**GIVEN TEXT**
----------------------------------------
Who knows what makes a Spray. I've certainly never built one, and have only seen one up close. But I spent a fair amount of time running numbers, scanning materials lists and daydreaming of the time I would build one of Bruce-Robert’s, Sprays.

Whether multi-chine, wood epoxy, steel or fiberglass, the general themes I see in common with all of them is that of a vessel that is a wonderful load-carrier, seems to carry its buoyancy a little farther forward than is contemporary practice, tends actually to be fairly shallow in the whole, proportionately -- uses the form of a hull for stability as much as ballast, often has a wonderfully curvaceous cut-water and one or two of the larger ones I've seen has carried deck loads that would swamp lesser vessels -- including steel oil-drums strapped to the deck.
----------------------------------------
**DATASET EXTRACT**
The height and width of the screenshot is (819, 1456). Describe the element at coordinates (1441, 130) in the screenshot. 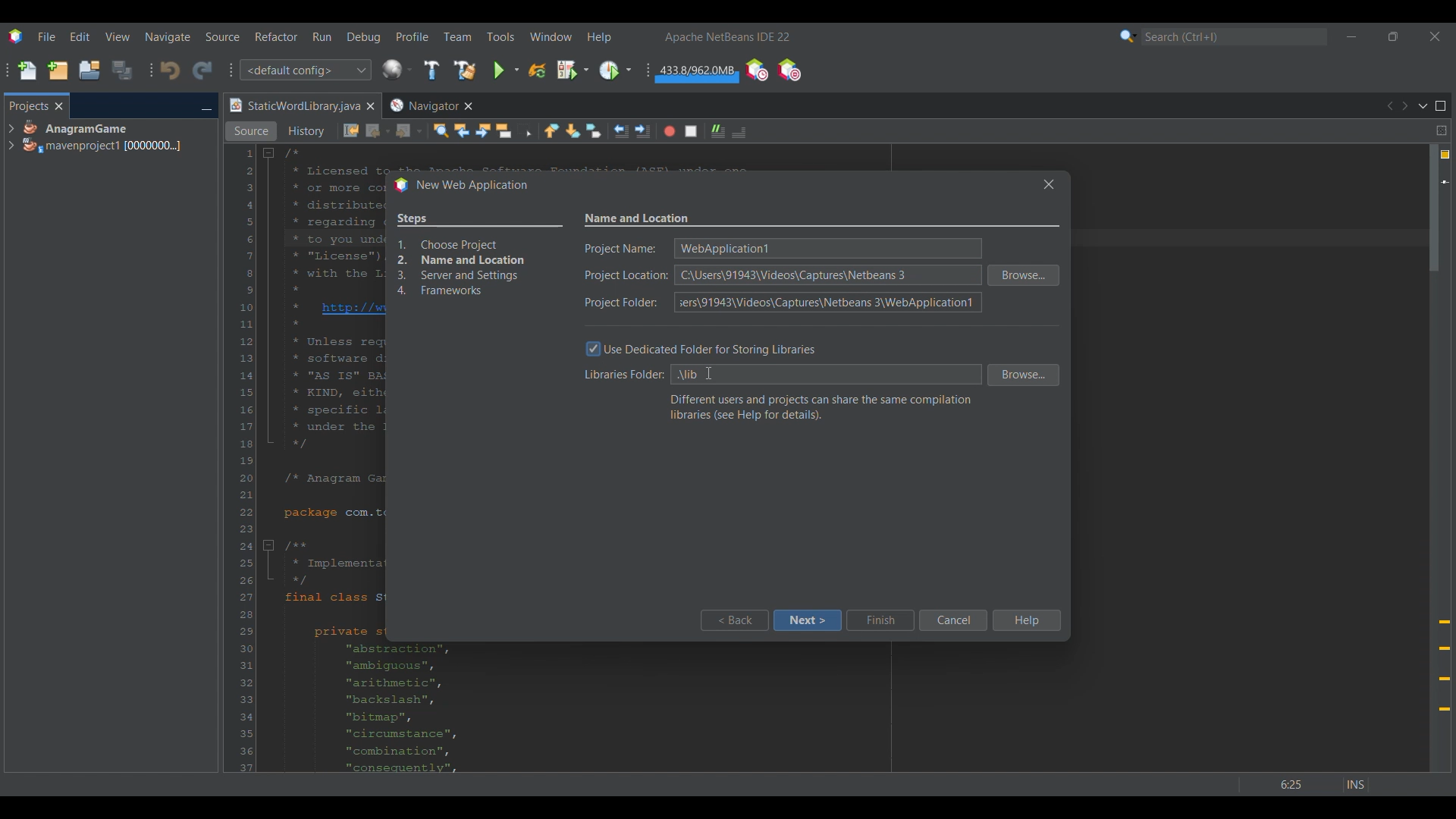

I see `Split window horizontally or vertically` at that location.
----------------------------------------
**WHAT YOU WILL DO**
a) Rewrite the paragraph of the Spray passage beginning "Whether multi-chine, wood epoxy" as a concise bulleted list that keeps its main facts.
b) Transcribe the Spray passage word for word, from "Whether multi-chine, wood" up to and including "to the deck.".

**RESULTS OF THE EXERCISE**
a)
Whether built multi-chine or of wood epoxy, steel, or fiberglass, the vessels share these features:
- They are excellent load-carriers.
- They carry their buoyancy somewhat farther forward than contemporary practice.
- They tend to be fairly shallow overall, in proportion.
- They rely on hull form for stability as much as on ballast.
- They often have a markedly curvaceous cutwater.
- One or two of the larger ones observed have carried deck loads, including steel oil drums strapped to the deck, that would swamp lesser vessels.

b)
Whether multi-chine, wood epoxy, steel or fiberglass, the general themes I see in common with all of them is that of a vessel that is a wonderful load-carrier, seems to carry its buoyancy a little farther forward than is contemporary practice, tends actually to be fairly shallow in the whole, proportionately -- uses the form of a hull for stability as much as ballast, often has a wonderfully curvaceous cut-water and one or two of the larger ones I've seen has carried deck loads that would swamp lesser vessels -- including steel oil-drums strapped to the deck.